The task: Gather from the listing below each line that includes the word "will", and copy it.

#####

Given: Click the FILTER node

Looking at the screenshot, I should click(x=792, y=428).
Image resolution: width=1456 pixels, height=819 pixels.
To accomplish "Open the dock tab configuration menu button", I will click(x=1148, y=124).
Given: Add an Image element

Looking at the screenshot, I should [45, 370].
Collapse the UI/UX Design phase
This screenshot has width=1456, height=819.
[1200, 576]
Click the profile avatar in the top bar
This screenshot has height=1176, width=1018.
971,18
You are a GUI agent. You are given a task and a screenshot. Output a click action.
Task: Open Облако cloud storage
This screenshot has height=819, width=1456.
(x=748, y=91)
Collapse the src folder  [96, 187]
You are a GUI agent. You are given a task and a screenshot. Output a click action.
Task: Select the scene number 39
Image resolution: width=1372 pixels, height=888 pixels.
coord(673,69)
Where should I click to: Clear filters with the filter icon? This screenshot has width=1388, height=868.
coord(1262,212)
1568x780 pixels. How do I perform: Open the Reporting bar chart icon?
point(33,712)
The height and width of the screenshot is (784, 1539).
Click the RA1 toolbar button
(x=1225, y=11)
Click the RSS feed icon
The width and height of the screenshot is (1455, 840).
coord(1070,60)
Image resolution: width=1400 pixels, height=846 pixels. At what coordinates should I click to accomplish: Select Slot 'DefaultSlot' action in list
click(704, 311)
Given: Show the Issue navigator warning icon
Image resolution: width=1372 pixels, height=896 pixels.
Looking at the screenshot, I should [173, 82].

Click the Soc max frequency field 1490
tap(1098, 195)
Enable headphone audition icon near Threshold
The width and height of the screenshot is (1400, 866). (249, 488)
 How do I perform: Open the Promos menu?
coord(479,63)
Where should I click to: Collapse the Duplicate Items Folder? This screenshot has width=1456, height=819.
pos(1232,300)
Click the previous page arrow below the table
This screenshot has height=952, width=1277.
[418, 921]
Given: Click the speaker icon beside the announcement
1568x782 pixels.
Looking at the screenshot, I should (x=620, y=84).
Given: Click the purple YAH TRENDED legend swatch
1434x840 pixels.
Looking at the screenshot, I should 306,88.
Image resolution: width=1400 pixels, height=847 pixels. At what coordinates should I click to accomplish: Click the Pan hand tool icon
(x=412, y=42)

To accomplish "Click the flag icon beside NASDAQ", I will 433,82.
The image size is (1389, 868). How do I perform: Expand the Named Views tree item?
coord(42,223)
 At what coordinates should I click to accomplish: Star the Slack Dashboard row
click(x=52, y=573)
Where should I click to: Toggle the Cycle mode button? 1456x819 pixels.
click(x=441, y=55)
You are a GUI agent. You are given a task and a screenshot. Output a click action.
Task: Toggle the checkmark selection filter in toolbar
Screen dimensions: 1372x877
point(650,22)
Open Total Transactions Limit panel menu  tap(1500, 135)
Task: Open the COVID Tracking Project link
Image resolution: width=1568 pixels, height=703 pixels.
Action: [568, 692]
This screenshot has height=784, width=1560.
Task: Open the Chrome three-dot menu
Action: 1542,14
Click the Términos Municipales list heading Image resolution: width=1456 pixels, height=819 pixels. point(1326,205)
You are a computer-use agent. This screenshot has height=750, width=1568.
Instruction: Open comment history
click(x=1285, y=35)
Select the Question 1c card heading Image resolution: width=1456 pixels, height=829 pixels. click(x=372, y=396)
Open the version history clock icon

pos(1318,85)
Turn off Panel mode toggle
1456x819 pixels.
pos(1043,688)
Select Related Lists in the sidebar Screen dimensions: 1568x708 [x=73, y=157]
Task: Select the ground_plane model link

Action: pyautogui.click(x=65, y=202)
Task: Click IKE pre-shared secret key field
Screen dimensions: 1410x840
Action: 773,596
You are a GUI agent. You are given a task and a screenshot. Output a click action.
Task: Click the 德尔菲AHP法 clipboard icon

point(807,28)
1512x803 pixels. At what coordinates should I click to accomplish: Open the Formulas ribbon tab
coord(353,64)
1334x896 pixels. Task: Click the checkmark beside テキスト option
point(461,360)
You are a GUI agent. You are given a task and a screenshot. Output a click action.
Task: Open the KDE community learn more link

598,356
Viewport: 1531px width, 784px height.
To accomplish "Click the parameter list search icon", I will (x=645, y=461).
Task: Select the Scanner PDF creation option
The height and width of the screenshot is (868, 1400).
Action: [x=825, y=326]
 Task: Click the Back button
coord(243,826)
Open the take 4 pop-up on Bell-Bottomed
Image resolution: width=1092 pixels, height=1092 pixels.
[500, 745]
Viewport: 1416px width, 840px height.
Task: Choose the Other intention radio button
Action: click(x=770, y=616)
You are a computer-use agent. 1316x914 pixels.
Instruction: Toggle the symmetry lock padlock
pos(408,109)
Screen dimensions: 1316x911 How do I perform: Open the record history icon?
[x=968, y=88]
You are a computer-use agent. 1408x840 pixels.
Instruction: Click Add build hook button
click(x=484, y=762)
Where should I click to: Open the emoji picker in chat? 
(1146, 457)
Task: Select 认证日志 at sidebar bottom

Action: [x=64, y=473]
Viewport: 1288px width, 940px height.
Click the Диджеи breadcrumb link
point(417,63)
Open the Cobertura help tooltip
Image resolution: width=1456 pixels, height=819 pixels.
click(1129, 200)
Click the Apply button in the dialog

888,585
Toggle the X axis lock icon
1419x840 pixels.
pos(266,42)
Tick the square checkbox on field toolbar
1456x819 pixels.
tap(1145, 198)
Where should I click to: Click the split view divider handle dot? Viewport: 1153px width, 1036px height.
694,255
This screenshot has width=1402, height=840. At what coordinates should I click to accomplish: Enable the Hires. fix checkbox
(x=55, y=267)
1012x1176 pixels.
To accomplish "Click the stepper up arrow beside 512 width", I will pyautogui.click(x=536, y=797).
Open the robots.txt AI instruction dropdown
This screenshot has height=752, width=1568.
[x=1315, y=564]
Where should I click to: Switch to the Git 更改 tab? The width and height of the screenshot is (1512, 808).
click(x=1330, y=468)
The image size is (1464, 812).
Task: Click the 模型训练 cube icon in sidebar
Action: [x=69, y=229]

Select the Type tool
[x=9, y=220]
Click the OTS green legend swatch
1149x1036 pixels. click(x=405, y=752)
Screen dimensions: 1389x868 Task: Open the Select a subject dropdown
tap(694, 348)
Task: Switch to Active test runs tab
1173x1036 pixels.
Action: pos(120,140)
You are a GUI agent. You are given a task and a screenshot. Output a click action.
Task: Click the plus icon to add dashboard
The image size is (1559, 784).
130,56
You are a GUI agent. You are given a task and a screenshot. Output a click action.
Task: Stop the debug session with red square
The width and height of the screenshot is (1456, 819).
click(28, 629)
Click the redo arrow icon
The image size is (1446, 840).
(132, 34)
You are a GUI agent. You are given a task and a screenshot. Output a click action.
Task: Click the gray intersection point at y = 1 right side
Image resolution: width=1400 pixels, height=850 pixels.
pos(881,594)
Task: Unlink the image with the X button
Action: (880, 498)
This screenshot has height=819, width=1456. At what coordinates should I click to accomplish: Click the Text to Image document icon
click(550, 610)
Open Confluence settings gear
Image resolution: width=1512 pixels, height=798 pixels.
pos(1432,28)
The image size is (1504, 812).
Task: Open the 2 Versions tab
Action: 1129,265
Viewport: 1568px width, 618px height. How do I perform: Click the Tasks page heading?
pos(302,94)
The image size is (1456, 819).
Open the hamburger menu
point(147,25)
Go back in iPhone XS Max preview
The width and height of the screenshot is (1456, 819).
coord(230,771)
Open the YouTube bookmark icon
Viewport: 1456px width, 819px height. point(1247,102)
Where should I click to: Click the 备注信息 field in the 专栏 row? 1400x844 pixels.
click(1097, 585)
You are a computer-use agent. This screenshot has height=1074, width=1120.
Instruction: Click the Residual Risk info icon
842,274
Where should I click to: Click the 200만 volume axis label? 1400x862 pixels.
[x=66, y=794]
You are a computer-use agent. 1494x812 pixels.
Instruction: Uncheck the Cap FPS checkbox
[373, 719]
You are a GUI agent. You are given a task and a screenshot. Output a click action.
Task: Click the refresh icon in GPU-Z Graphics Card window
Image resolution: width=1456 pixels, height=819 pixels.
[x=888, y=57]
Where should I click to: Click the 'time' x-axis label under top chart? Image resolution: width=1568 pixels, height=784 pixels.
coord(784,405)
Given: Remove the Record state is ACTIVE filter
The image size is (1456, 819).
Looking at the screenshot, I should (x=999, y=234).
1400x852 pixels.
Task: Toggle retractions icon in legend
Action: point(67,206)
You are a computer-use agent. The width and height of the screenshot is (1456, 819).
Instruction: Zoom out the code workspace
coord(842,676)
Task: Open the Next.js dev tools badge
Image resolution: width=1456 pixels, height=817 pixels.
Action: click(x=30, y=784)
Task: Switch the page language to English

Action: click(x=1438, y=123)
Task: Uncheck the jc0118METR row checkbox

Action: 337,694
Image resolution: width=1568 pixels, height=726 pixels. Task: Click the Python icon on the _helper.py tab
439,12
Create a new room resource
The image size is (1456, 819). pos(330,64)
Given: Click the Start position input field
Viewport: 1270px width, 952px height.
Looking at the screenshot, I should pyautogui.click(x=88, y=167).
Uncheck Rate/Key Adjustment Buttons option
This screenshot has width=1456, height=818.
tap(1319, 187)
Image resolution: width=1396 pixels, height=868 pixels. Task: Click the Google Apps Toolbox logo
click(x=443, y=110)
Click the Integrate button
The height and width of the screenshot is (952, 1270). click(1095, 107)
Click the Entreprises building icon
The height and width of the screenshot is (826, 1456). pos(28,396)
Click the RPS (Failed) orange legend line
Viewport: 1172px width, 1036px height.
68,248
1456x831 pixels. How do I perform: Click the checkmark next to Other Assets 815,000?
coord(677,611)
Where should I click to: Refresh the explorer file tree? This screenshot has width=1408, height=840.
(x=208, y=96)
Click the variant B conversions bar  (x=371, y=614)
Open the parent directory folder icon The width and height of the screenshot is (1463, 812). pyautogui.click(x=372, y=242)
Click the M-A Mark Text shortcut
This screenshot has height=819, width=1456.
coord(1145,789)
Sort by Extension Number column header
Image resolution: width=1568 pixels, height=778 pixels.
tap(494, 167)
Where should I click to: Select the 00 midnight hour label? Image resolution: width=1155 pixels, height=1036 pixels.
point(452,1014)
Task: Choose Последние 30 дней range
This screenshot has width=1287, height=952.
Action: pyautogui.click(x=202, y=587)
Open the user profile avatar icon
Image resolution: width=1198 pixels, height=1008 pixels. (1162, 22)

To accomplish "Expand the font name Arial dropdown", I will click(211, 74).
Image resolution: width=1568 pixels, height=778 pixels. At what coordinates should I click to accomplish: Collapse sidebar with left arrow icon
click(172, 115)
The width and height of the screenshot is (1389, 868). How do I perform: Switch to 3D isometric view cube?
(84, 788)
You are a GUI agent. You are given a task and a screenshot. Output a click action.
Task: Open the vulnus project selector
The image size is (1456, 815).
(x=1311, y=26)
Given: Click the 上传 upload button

#####

Task result:
To accomplish "Open the dock tab configuration menu button", I will click(x=1148, y=124).
To accomplish "Click the flag icon beside NASDAQ", I will 433,82.
To accomplish "Click the parameter list search icon", I will (x=645, y=461).
To accomplish "Click the stepper up arrow beside 512 width", I will pyautogui.click(x=536, y=797).
To accomplish "Expand the font name Arial dropdown", I will click(211, 74).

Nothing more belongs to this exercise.